September 28, 2018
Reflections on Sensory Loss Symposium
The Sensory Loss and Art Symposium at the Weisman Art Museum (WAM) was the end result of my summer-long residency with the Center for Applied Translational Sensory Science (CATSS) at the University of Minnesota. All summer I met with scientists studying all facets of vision and hearing loss, and learned about their individual research interests. It became clear very early on in this process that only three of them (which, in a typical demographic of scientists, is actually quite a high number) have sensory loss themselves. I saw a big gap between their research decisions and the everyday knowledge that arises out of actually living with sensory loss. I wanted to create an event that directly addressed this gap, that would put scientists and individuals who do possess the knowledge of living with sensory loss in close proximity.
I was also excited about bringing a “scientific conversation” into an art institution like WAM. We use our senses to engage with art, and we do so without really questioning how or why we use certain senses to interact with art. Museums play a huge role in creating these “normative rules” that pave the avenues to engage with art. When we enter a museum we are guided by the expectation that we will experience art with our eyes, and not through touch, and certainly not through smell. Our relationship to our senses is directed and shaped by these expectations and rules. It felt important, and connected, and complicated, to have this conversation with scientists in the space of a museum – sort of pointing out everyone’s shortcomings.
As an artist, working with scientists made me deeply question the differences between disciplines. I witnessed so many incredible parallels between the art studio and the science lab, between the formation of questions, and the presence of larger philosophical thought. My big takeaway from this experience is that as a human species we’ve become too good at categorization and specialization. We think of our senses as separate entities, we think of our fields of research as separate, we think of our genders and cultures as separate too. But the truth is much more complex than we want to admit – nothing exists in isolation. Every experience is a multi-sensory experience; science and art overlap, just like so many other things. We all benefit from diversity, whether that is diversity of backgrounds, diversity of knowledge, diversity of culture, or diversity of sensory makeup. We all need to consider other, unfamiliar to us ways of being more often than we currently do.

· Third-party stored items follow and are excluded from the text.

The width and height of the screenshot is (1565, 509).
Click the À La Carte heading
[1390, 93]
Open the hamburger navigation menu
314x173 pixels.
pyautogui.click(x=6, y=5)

The term “normal” arose quite a bit during the symposium. I think this is an important detail because it illustrates how we think of disability as a culture. There is “normal” and there is “abnormal”. The truth, of course, is that “normal” doesn’t exist, but conventions of normal exist and are constantly reinforced in the design of the world. Art is not currently being made for blind people, social environments are not currently being designed for Deaf or hard of hearing people, and public spaces are not often considering “non-normative” individuals in their conception.
What we are given is a normative model, and then accessibility programming. But the problem with accessibility programming is that it still asks us disabled folks to do the work to get to the normative ideals. I think the biggest problem we face in making progress toward an entirely inclusive society is assuming that accessibility programming is enough. It’s not. In fact, we are so far behind that we are impressed when a museum offers audio descriptions of artwork so that blind people can “experience” the work. Institutions, of all kinds, bring in accessibility programming, meet ADA compliance, and that’s the end of the story.
I dream of much bigger changes. I completely shun the concept of accessibility programming. I completely shun the concept of normal. I want the fundamental design of things, from conception, to be centralized around a diversity of experiences, and bodies, and cultures. I want museums designed for all sorts of disabled people, I want artists and curators to be considering these experiences in the histories we write. I want “normal” as a concept, to retire. I want to be able to go to a movie, a museum or a play any day of the week, not on specific day and time that makes them “accessible”. Accessibility programming is a sort of erasure. It’s divisive, and even though it has good intentions, it is not the answer.
There is so much work to do! I am grateful for the support of Boris Oicherman, the curator I am working with at the Weisman. I am grateful for Peggy Nelson and Gordon Legge and all of the PhD students and postdoc scientists who were so generous with their time in the formation of the Sensory Loss Symposium. I’m grateful for the individuals at the Mia and the Bell Museum who met with me this summer and talked to me about their accessibility programs. I’m grateful to the individuals with sensory loss who participated in the symposium and who made themselves vulnerable by vocalizing their experiences and allowed their exclusion to be witnessed.
All of these relationships feel interlaced and important in the progress I want to make. This symposium was just the very, very beginning. I am planning to take this work up again through a longer residency at WAM and CATSS next year. As an artist, and as an individual with a disability, I plan to infiltrate the university and the museum and change the way sensory disabilities are dealt with, in research and in art. And even after I’ve done this, it will just be another beginning, with a whole lot of work ahead.
The Sensory Loss Symposium took place at the Weisman Art Museum on September 13, 2018. In February 2019, Sylvestre received the Citizen Advocate Award from the State of Minnesota’s Commission on the Deaf, Deafblind, and Hard of Hearing in recognition of her advocacy and her work in producing The Sensory Loss Symposium.
Liza Sylvestre is an artist-in-residence at the Weisman Art Museum.